The Big Chill
It was for playoff games like this—the Los Angeles Raiders against the Buffalo Bills in the dead of the Buffalo winter—that television and living rooms were invented. Thus die-hard Bill fan Rick Gould and his happy chums sat on a couch in the parking lot at Rich Stadium last Saturday, watching pregame TV and relaxing amid the swirling snow and 0° weather (—32° windchill) in a living room as big as all outdoors. "I'd rather come to a game like this," said the 35-year-old Gould, a construction worker dressed in blaze orange hunting garb, "than go to a warm game in the sun and meet babes." His seven buddies, lounging about in hunting attire of their own, agreed.

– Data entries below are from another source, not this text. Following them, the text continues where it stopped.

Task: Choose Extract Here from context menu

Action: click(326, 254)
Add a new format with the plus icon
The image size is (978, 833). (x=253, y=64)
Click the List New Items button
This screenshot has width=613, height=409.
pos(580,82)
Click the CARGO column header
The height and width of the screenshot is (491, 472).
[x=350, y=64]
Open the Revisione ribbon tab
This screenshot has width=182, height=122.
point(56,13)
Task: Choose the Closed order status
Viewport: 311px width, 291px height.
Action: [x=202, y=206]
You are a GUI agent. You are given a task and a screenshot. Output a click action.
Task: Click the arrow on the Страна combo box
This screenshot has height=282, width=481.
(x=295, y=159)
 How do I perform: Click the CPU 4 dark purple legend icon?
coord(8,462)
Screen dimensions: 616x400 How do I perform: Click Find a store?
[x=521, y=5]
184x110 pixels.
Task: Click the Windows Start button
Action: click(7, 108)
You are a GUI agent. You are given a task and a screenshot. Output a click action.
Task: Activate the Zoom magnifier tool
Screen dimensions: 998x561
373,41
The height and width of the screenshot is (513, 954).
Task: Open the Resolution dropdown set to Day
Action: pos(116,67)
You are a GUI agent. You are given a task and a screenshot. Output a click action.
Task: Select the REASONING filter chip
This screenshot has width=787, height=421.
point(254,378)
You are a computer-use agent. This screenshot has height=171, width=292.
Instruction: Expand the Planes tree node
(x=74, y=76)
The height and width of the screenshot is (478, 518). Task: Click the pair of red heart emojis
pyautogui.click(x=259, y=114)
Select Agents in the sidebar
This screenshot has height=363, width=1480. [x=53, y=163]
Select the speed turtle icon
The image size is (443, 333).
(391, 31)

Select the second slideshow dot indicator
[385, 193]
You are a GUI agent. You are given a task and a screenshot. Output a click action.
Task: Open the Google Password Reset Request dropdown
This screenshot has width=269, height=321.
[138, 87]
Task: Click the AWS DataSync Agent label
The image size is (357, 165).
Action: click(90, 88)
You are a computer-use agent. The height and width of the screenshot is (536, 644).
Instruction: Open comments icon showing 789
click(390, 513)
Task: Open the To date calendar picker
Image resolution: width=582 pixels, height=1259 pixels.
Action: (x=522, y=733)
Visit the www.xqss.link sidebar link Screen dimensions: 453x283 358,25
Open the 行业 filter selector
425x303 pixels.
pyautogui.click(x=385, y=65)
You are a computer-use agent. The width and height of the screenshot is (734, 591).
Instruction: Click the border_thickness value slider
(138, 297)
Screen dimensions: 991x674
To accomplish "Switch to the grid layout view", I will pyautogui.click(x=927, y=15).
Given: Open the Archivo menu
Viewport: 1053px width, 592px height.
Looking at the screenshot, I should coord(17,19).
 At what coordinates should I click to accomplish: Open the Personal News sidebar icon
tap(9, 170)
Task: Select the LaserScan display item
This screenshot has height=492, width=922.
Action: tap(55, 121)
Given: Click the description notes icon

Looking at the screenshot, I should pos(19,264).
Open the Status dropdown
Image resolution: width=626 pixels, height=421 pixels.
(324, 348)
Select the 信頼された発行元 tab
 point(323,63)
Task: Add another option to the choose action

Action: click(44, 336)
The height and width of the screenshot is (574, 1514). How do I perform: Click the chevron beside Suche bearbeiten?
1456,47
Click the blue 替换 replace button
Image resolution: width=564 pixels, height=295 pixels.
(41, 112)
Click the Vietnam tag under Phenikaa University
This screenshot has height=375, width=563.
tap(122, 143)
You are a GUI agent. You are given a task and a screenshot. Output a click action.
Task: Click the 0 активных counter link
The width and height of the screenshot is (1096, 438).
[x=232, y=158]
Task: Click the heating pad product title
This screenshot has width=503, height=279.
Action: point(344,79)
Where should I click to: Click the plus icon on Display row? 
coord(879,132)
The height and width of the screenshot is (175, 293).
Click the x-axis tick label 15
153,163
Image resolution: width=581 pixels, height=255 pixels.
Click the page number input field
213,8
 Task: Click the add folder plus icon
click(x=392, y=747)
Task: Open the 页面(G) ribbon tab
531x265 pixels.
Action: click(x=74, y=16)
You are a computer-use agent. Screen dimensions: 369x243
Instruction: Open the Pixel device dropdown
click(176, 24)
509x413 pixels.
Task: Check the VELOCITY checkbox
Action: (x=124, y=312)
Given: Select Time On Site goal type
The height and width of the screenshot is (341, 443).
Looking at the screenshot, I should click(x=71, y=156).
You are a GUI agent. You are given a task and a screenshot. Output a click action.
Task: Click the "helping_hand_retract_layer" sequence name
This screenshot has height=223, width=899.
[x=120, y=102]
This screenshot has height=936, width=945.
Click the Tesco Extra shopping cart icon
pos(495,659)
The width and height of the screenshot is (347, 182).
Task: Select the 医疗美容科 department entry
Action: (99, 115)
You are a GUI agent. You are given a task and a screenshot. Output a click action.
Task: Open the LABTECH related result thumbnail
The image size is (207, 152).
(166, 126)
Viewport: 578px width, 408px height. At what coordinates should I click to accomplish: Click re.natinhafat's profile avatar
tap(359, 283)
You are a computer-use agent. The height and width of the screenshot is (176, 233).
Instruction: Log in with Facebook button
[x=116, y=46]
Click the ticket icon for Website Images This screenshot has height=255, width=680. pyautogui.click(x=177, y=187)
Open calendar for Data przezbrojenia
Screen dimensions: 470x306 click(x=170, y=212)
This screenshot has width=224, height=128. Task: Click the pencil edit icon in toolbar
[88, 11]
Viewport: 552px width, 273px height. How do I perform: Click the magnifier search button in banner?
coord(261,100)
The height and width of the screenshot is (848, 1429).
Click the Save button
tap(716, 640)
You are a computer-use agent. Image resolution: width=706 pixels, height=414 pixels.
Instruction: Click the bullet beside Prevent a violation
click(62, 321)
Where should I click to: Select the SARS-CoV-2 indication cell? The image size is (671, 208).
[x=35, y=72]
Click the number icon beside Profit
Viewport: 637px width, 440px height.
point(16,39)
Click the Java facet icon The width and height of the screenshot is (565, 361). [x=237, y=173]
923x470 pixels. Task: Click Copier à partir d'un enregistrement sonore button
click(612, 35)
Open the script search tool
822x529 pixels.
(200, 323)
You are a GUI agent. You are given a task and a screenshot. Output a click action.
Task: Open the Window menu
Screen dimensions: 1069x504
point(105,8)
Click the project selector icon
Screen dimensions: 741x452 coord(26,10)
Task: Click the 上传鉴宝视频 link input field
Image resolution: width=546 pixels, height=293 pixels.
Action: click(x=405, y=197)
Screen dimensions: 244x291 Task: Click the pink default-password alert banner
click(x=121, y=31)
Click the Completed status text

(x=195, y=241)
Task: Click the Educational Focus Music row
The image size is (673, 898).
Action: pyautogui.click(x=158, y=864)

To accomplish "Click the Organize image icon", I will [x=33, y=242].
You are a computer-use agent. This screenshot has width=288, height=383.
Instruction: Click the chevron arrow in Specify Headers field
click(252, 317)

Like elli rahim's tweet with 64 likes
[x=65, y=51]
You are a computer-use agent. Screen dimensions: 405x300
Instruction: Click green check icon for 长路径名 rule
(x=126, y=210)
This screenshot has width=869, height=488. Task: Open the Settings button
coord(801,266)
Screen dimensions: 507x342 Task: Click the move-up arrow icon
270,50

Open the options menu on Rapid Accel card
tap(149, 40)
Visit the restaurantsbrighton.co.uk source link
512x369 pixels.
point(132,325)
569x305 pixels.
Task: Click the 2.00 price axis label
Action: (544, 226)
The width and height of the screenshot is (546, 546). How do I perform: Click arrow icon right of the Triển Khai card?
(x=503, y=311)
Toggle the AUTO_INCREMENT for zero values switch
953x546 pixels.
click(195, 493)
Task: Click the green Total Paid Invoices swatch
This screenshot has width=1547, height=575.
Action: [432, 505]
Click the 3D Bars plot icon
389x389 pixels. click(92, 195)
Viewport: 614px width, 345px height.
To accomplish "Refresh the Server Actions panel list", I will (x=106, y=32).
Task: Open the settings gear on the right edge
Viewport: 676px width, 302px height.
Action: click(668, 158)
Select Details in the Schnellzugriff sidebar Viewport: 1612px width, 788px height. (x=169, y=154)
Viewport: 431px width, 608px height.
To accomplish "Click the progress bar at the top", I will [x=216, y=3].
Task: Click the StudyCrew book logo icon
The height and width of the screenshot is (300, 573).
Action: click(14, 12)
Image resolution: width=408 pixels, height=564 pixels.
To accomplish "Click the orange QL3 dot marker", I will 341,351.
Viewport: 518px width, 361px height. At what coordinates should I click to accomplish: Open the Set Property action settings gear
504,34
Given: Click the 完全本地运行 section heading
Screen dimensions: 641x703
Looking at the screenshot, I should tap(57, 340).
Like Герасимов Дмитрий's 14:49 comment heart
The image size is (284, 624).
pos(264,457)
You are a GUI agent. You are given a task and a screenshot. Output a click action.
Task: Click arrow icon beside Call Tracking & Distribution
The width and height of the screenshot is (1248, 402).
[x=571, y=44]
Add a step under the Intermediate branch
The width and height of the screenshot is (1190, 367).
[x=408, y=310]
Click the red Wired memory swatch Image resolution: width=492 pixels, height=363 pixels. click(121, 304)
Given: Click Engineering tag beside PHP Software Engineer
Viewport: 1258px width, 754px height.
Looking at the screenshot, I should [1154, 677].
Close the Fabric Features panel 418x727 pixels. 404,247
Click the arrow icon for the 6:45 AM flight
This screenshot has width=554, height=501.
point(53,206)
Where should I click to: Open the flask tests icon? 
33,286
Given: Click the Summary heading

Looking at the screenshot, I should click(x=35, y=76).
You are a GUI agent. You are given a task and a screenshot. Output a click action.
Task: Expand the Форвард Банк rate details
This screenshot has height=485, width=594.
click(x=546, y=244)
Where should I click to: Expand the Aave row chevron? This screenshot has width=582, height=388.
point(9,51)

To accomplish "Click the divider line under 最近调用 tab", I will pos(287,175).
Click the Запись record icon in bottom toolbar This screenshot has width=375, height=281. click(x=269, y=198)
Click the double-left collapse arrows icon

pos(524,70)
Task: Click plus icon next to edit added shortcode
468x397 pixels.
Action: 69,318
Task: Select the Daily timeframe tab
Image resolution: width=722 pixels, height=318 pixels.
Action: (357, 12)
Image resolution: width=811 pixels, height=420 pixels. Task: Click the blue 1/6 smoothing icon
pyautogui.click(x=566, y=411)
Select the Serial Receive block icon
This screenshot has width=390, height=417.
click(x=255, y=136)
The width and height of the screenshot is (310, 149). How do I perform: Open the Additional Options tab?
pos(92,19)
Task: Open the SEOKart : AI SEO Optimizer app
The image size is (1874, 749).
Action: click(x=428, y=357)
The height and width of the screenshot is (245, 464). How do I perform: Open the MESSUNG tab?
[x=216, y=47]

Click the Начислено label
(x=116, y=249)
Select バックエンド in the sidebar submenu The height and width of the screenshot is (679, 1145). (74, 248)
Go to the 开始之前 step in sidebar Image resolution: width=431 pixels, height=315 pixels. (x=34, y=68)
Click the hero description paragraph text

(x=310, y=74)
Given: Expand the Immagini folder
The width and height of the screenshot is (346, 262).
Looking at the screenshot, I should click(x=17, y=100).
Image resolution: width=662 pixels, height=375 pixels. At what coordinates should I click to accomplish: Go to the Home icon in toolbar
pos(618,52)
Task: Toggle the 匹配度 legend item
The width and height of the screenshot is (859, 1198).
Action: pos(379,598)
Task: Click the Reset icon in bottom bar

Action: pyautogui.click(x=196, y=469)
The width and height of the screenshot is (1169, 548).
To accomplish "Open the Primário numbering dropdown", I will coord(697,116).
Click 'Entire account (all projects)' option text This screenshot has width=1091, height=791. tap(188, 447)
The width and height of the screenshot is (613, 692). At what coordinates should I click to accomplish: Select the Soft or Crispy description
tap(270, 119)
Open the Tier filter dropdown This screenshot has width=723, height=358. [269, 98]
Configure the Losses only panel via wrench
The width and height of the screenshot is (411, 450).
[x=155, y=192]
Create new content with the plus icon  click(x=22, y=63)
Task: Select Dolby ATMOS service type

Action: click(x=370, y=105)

Other people had other reasons for attending, but you had to wonder what those reasons might be. Not only was this the coldest day for a game in Bill history, but also the outcome might propel Buffalo toward a berth in its fourth straight Super Bowl, where it might lose for the fourth straight year. Only Avis knows the heartbreak of second place better than the Bills.
Sure enough, by the end of the day nearly 100 people had been treated at the stadium for frostbite and other weather-related injuries; Buffalo had won 29-23; and Bill quarterback Jim Kelly was as defiant as ever. His masterly passing—27 completions in 37 attempts for 287 yards, two touchdowns and no interceptions—led Buffalo to victory, but it also pushed the Bills nearer to a dreaded Fourth Big Loss. "People get down on us, but they don't know how hard we work to come back each year," snapped Kelly, who keeps a file of anti-Bills articles so he can read them and stay angry. "We have the hardest schedule year after year, but we fight through it all."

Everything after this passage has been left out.